Airguy,
Dropping voltage is simple, but not at all rare to do with DC-to-DC for high power LEDs. The decision of resistive, verses linear, verses switching regulation has to do with several factors. If the LED is relatively high power (these are) and must operate at 12V & 24V (these do), then a switching regulator is the easy winner.
You missed the key clue I listed in my post: For the product under discussion, the input current decreases as a function of increasing voltage.
Input Current .......1.25 Amps @ 12.8V.......0.6 Amps @ 25.6V
In fact, apparently, the power supply is a little more efficient at higher voltage since the power drops. I'm changing my assertion from likely a switcher to definitely a switcher.
If it were done with a resistor, the current would roughly double from 12V-to-24V. Power consumed would be roughly 4x. Its actually a little worse than this, but either way its not very attractive.
If it were done with a linear regulator (voltage or current), the input current would stay the same over voltage. Therefore, the power consumption would double.
Resisters and linear regulators are virtually two sides of the same coin. They drop voltage or limit current by turning electrical energy into thermal energy.

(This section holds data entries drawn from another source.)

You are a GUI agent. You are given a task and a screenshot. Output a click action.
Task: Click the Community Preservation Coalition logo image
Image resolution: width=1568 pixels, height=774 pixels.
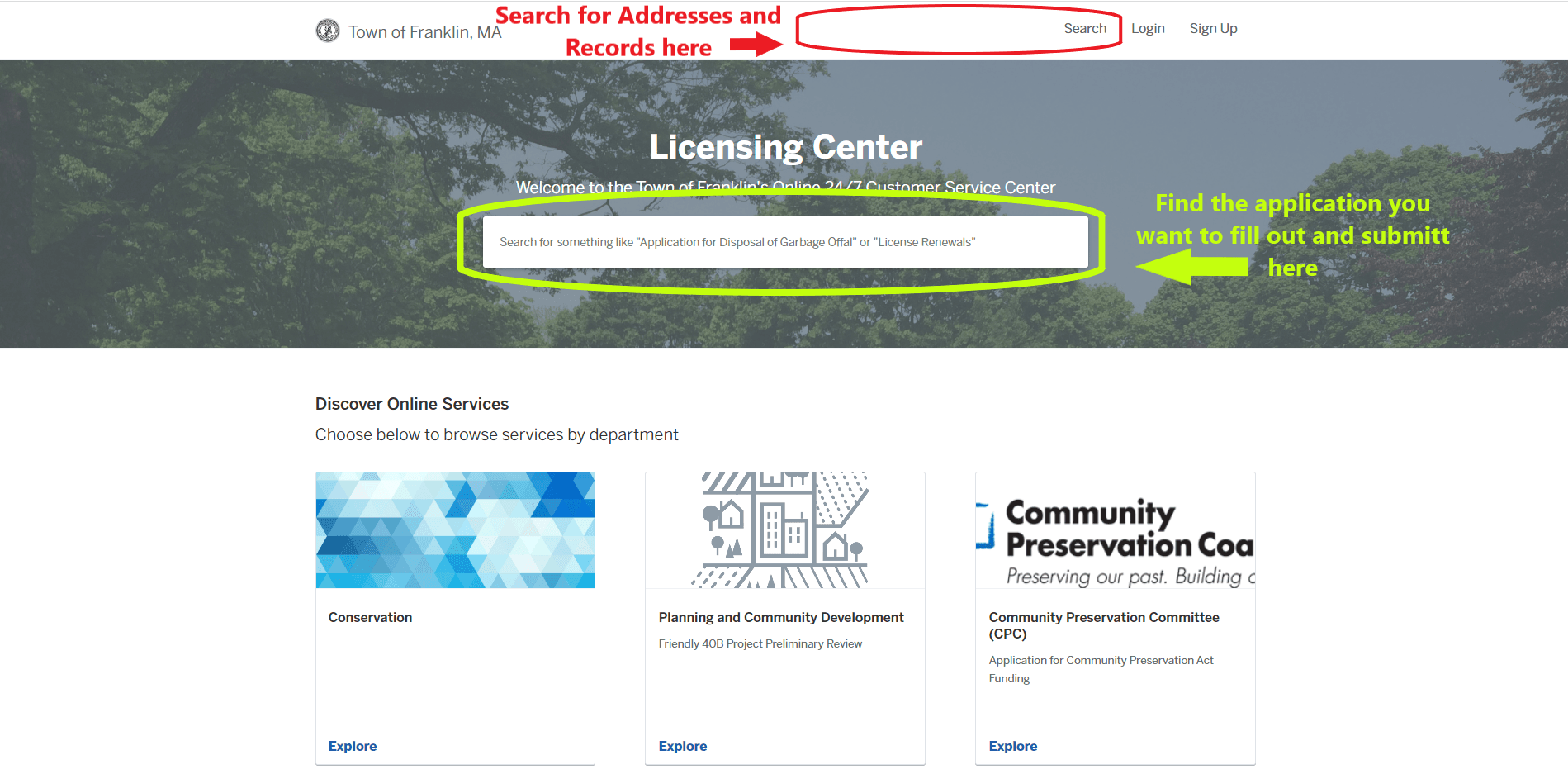[x=1115, y=530]
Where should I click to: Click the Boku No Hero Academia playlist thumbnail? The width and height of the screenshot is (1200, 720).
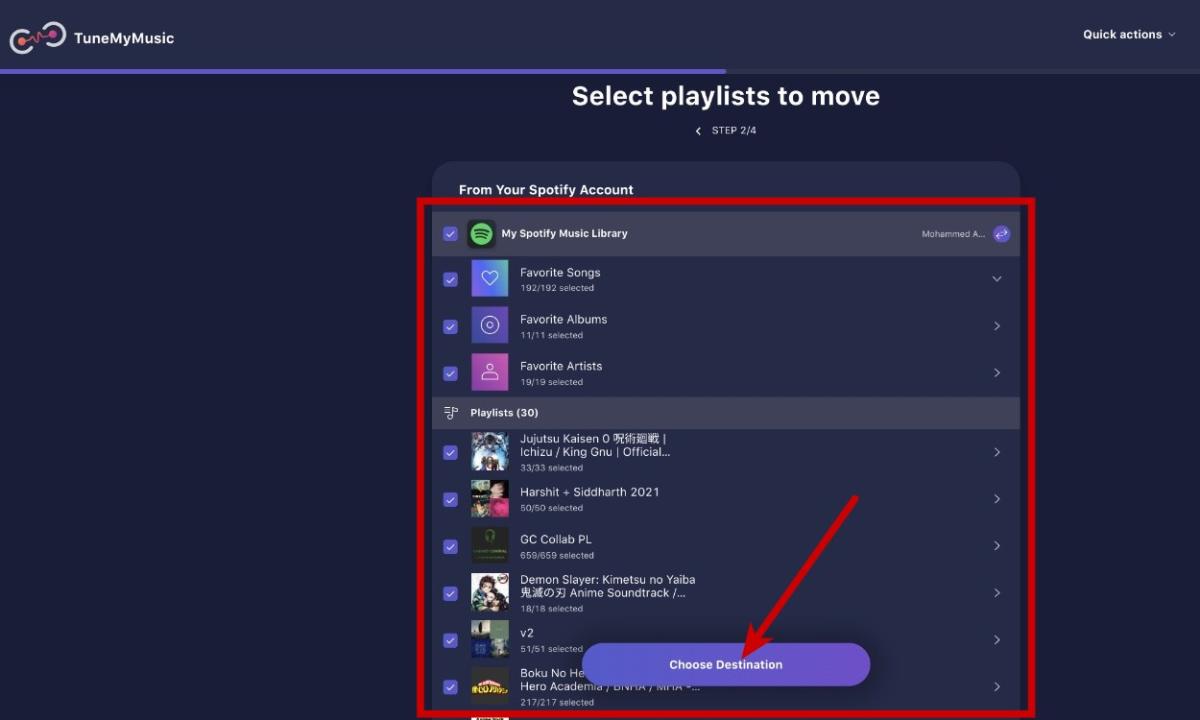489,686
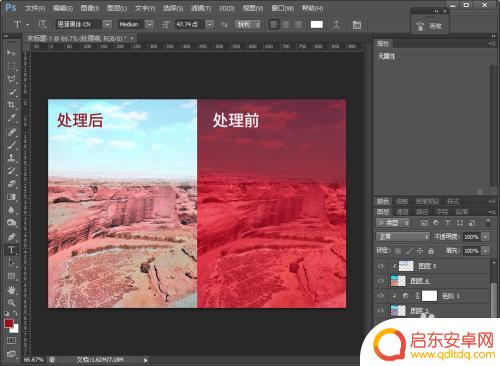The height and width of the screenshot is (366, 500).
Task: Select the Clone Stamp tool
Action: point(11,157)
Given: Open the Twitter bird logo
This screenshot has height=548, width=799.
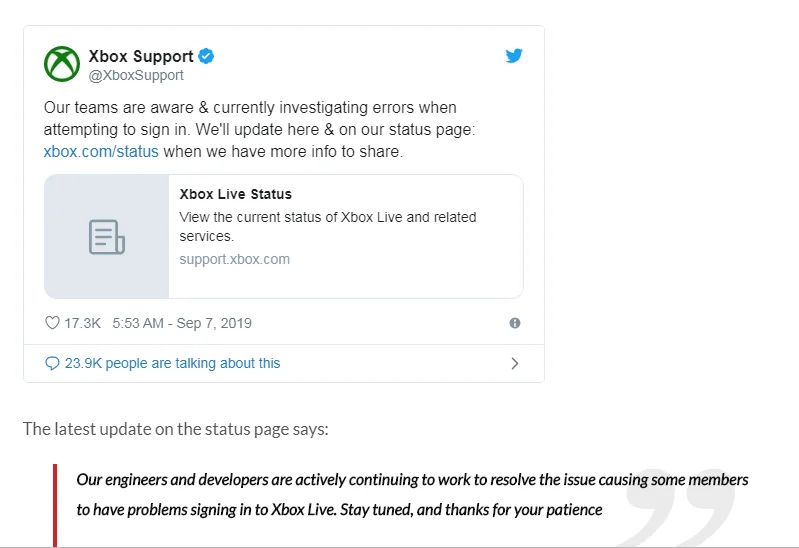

DC-to-DC switch mode power supplies are POWER CONVERTERS. They use reactive elements (inductors and capacitors) to store electrical energy supplied at one voltage, then release it to the output at another voltage level (either higher or lower). Except for imperfections in switches, inductors, capacitors, etc, this is not a power dissipating process. Power remains constant (minus losses of course), so increasing the input voltage WILL result in a decrease in input current.